The pandemic allowed those fortunate enough to afford it the opportunity to eliminate considerable friction from their lives. But in order to recover our communities and ourselves, more friction may be the very thing we need. We learn patience as we wait on food, await our turn for the squat rack, and try to find a seat in the theater. When we go to a restaurant, we are slightly less removed from the hands that prepared our food. We can observe and mimic the form of another when working out in a gym or class in a way that we can’t while watching a workout video. And we share collective laughter and tears when we watch a movie in a theater.
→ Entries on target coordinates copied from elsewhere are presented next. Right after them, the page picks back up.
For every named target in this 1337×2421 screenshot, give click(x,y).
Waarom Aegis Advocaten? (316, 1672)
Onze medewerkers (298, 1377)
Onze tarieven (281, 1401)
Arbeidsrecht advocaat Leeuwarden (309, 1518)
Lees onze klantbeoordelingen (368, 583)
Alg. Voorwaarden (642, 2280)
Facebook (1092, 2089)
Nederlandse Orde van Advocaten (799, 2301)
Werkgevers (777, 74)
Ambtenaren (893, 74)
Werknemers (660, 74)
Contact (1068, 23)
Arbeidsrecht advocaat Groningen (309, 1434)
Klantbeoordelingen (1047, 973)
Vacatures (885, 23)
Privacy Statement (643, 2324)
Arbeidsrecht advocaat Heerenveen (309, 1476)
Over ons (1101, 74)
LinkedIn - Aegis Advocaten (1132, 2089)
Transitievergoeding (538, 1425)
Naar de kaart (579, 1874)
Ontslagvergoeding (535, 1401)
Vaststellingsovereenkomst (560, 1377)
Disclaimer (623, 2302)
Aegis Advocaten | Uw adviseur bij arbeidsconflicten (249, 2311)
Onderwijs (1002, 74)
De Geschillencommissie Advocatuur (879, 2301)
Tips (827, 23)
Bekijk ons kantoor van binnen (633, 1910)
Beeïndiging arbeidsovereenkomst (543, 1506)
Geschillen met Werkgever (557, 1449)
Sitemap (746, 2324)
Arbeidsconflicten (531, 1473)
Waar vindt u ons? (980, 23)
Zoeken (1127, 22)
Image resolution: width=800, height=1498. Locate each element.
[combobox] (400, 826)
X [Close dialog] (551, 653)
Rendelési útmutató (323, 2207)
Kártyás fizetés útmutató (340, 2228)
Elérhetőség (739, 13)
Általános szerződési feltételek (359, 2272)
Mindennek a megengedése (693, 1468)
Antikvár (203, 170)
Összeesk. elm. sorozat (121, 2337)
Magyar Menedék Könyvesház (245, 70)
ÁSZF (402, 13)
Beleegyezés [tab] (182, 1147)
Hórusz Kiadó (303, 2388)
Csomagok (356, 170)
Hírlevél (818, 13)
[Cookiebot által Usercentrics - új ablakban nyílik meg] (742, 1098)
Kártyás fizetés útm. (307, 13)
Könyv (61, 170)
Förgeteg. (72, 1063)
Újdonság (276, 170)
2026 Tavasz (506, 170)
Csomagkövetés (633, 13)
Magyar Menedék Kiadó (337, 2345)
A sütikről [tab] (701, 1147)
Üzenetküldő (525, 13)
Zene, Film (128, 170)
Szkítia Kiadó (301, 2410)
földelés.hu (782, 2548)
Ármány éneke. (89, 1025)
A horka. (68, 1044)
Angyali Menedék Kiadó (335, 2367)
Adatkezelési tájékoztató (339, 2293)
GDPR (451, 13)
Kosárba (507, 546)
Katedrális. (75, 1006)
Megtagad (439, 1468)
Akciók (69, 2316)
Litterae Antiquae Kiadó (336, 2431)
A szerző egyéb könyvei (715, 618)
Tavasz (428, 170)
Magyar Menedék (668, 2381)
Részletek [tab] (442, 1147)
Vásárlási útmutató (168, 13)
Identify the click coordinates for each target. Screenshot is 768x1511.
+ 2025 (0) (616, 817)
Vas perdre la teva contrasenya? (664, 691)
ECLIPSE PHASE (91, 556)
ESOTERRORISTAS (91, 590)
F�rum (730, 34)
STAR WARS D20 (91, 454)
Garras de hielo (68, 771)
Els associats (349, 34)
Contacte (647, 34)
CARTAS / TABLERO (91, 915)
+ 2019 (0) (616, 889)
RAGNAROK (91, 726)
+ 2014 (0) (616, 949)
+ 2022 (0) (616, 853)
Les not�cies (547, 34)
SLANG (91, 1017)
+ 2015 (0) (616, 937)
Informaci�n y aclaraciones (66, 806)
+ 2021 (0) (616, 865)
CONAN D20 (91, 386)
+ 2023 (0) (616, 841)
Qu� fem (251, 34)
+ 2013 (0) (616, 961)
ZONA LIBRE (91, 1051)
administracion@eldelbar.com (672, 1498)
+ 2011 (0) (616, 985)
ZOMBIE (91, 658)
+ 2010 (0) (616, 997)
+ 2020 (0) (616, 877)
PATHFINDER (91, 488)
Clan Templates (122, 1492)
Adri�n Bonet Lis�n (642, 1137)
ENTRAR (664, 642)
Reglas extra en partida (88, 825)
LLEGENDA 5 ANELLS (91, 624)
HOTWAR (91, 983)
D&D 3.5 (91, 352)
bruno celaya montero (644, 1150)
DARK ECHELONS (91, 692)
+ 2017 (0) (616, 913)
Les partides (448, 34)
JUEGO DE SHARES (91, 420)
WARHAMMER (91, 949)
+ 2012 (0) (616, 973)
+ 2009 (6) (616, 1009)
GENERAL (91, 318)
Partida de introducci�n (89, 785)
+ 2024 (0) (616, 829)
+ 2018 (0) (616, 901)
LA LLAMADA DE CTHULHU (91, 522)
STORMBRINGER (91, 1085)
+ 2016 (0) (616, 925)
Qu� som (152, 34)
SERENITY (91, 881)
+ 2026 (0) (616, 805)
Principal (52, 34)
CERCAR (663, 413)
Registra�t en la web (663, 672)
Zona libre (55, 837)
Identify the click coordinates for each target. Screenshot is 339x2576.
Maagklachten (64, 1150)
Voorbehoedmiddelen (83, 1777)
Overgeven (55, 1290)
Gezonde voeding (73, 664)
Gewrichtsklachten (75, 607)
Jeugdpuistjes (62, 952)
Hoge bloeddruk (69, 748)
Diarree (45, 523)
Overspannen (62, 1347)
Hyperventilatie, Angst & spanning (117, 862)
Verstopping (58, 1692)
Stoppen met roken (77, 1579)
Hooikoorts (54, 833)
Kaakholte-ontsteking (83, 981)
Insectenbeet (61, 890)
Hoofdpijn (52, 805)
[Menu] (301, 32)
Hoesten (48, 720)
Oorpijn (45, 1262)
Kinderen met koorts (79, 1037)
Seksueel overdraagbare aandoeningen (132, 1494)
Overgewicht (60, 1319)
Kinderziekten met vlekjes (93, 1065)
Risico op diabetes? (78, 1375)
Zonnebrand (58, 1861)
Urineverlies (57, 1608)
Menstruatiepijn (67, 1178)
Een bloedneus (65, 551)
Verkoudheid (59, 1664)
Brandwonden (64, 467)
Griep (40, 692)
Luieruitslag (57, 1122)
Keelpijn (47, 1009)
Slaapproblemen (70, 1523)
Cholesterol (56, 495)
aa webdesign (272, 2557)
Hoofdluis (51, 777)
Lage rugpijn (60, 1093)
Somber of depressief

Friction is not a guarantor of virtue, but neither is ease. Friction can break us out of our solipsism and myopia; it opens us to otherness and expands our horizons. It both disenchants us of our illusions and re-enchants the world with the mystery of the unfamiliar. For many, this pandemic has exacerbated the friction of existence to a nigh intolerable degree — the healthcare workers facing death daily, the already disadvantaged students regressing in their learning, the small business owners who have lost their livelihoods, and those who have lost loved ones or their very lives to this disease. But for the rest of us who haven’t experienced such loss, it afforded us the opportunity to mitigate a lot of friction.

Such frictionless-ness has hidden costs. When the complexity of things is abstracted away, it doesn’t cease to exist; it is simply placed out of sight. As we eliminate friction from our lives, we replace it with illusion. And collective illusions, about our own righteousness, about the wickedness of others, about our lack of responsibility for ourselves and our communities, have brought us here. As the risk of this new virus is mitigated, we need to embrace friction and embodiment again. Drink a cup of coffee with a neighbor. See a movie. Meet a stranger and shake their hand. Hug a grandparent. Sing songs in church. Smell the sweat of another. Wait in a line. And while you wait, try not to check your phone.